Skyrmions are interesting both from a mathematical point of view and as a way of gaining a better understanding of nuclear physics. There are many different mathematical models of topological solitons (such as monopoles and instantons) which are related to Skyrmions. Moreover, many different techniques can be applied to this model. One way is to solve the equations numerically with the help of a large computer. However, often more insight is gained by using approximations, so-called ansätze . The most successful ansatz is the rational map ansatz which has been introduced by Houghton, Manton and Sutcliffe in 1997 and explains the symmetries of Skyrmions. In the following, I will describe some problems related to Skyrmions which all use different mathematical tools.
The first problem is to understand the structure of Skyrmions, in particular the occurrence of folds and cusps which is predicted by the theory of singularities of differentiable maps. A fold can be thought of the line where a paper is folded over. Physically, folds correspond to tiny amounts of anti-matter. In order to tackle this problem I generalize the rational map ansatz . This new ansatz proves to be very successful. In particular, using group theory, I am able to show that there is anti-matter in nuclei for B = 3 but not for B = 4, [2].
In the second problem I consider Skyrmions on the 3-sphere. By using the rational map ansatz I obtain the lowest energy solution for B = 3,..., 9 known to date. I also consider phase transitions as a function of the radius of the 3-sphere. As a bonus I obtain a geometrical understanding why Skyrmions have a shell-like structure. Roughly speaking the Skyrme configurations that minimize the energy are as conformal as possible without changing the winding number, [1].
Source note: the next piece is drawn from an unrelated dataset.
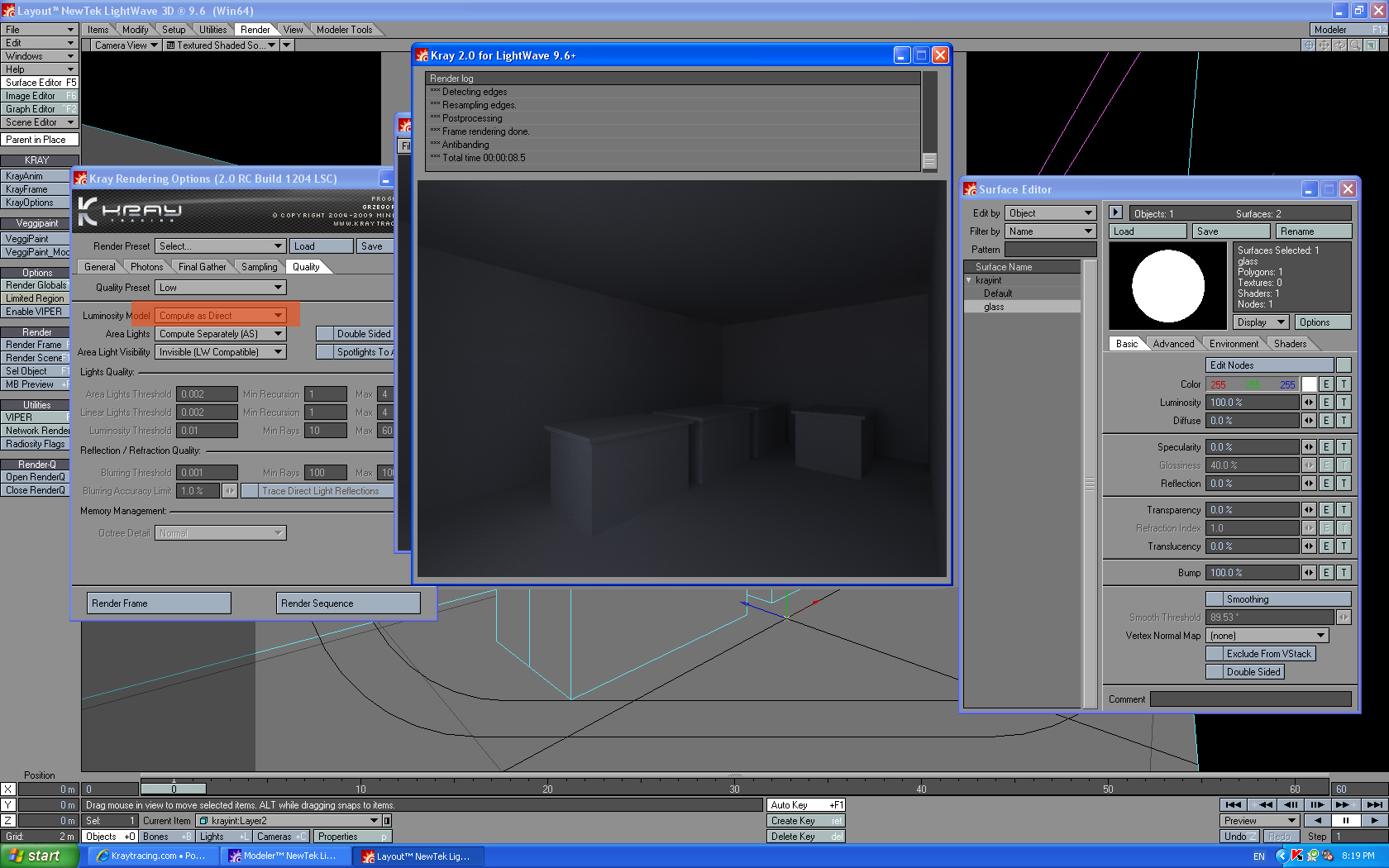Click the white surface color swatch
The third problem is about fermions coupled to Skyrmions which is interesting from a mathematical point of view. I solve the Dirac equation in the vacuum and in the background of an SO(4)-symmetric Skyrmion explicitly. The solution suggest a relationship between the topology of the Skyrmions and the spectrum of the Dirac operator of the fermions, [3, 5].
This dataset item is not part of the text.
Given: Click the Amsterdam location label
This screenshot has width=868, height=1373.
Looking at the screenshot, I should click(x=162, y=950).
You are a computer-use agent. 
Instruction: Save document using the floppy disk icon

Finally, I want to comment on some work in progress. Recently, there have been advances in the understanding of classical Skyrmions up to B = 22. One major problem in the quantization of Skyrmions are the so-called Finkelstein-Rubinstein constraints, which guarantee that Skyrmions are quantized as fermions for odd B. Following ideas of N S Manton I have found a way to calculate these constraints with the help of the rational map ansatz, [4]. Using the simplest approximation, the so-called zero-mode quantization, I calculated the ground state for up to B=22. For even B there is good agreement with nuclear physics. However, for odd B the zero-mode approximation is not accurate enough. I am currently working on a more accurate approximation.